The only thing I can think of to solve those types of problems -- is:
What if the Linux filesystem was written such that it was a completely separate piece of software, and a distributed file system like Ceph, and not dependent on the other kernel source code (although, still complilable into the kernel as most linux components normally are)...
A lot of work? Probably!
But there seems to be some software need for something between a solely distributed file system as Ceph is, and a completely monolithic "everything baked in" (but not distributed!) OS/kernel as Linux is...
Note that I am just thinking aloud here -- I probably am wrong and/or misinformed on one or more fronts!
So, kindly take this random "thinking aloud" post -- with the proverbial "grain of salt!" :-)
Linux can boot from NFS although that's kind of lost knowledge. Booting from CephFS might even be possible if you put the right parts in the initrd.
The downside is durability and operations - we have to keep Ceph alive and are responsible for making sure the data is persistent. That said, we're storing cache from container builds, so in the worst-case where we lose the storage cluster, we can run builds without cache while we restore.

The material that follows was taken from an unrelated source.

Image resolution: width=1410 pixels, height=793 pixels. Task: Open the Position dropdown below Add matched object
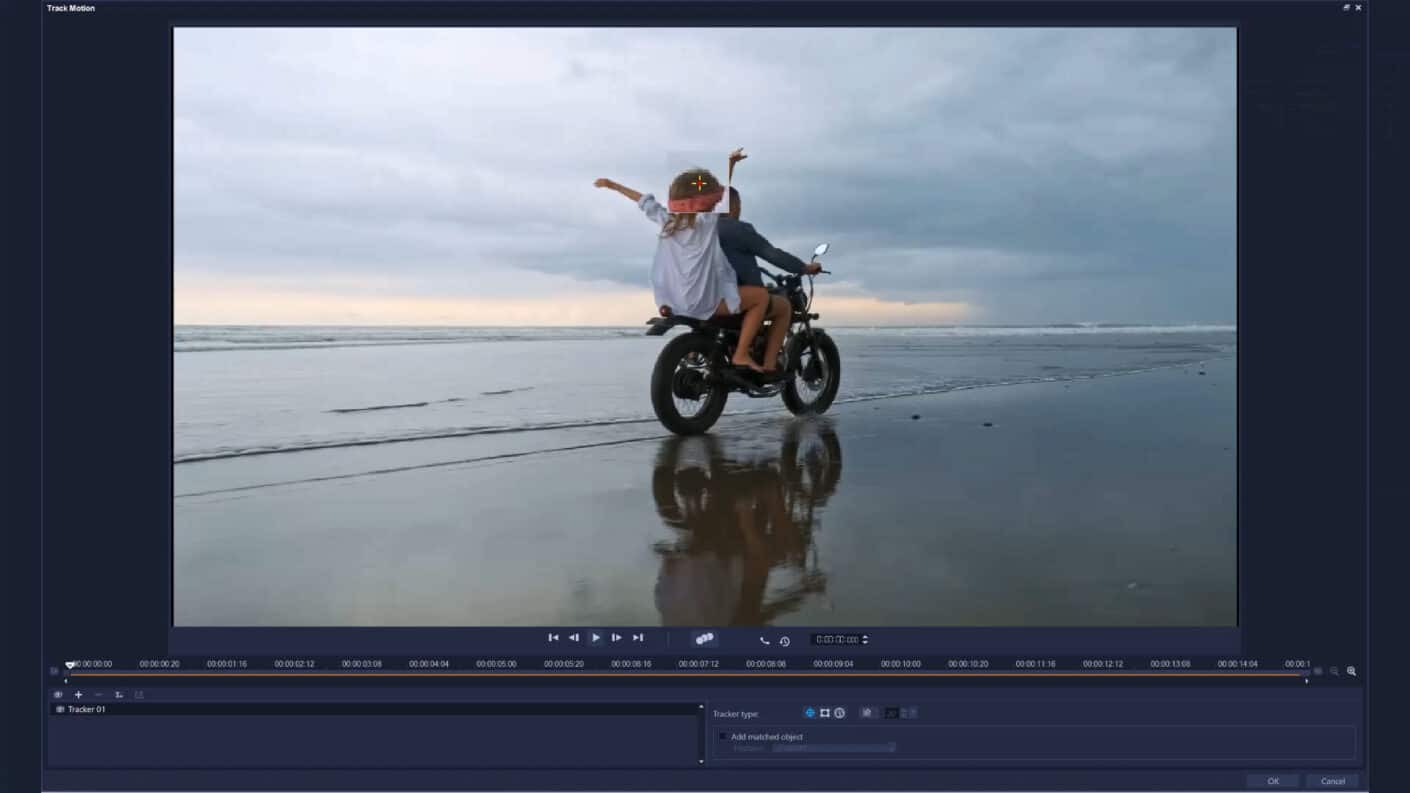click(x=833, y=747)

There was no significant difference when testing between the latest HWE on Ubuntu 20.04 and kernel 6.2 on Ubuntu 22.04. In both cases we ran into the same IOMMU behaviour. Our tooling is all very much catered around Ubuntu so testing newer kernels with other distros just wasn’t feasible in the timescale we had to get this built. The plan was < 2 months from initial design to completion.
Awesome to see this on HN, we’re a pretty under-the-radar operation so there’s not much more I can say but proud to have worked on this!
Note that 36 port 56G switches are dirt cheap on eBay and 4tbps is good enough for most homelab use cases
but will it be able to handle combined TB/s traffic?
https://www.qct.io/product/index/Switch/Ethernet-Switch/T700...
And then you connect the TOR switches to higher level switches in something like a Clos distribution to get the desired bandwidth between any two nodes:
https://www.techtarget.com/searchnetworking/definition/Clos-...
the switch is fine, I'm buying 64x800G switches, but NIC wise I'm limited to 400Gbit.
As per the blog, the cluster is now in a 6+2 EC configuration for production which gives ~7PiB usable. Expensive yes, but well worth it if this is the scale and performance required.
To put it into perspective there are 68 nodes with 98 hard thread each, means only 1000/7000 = 140MB/s per thread or 280MB/s per core, and that’s not that impressive, to be honest.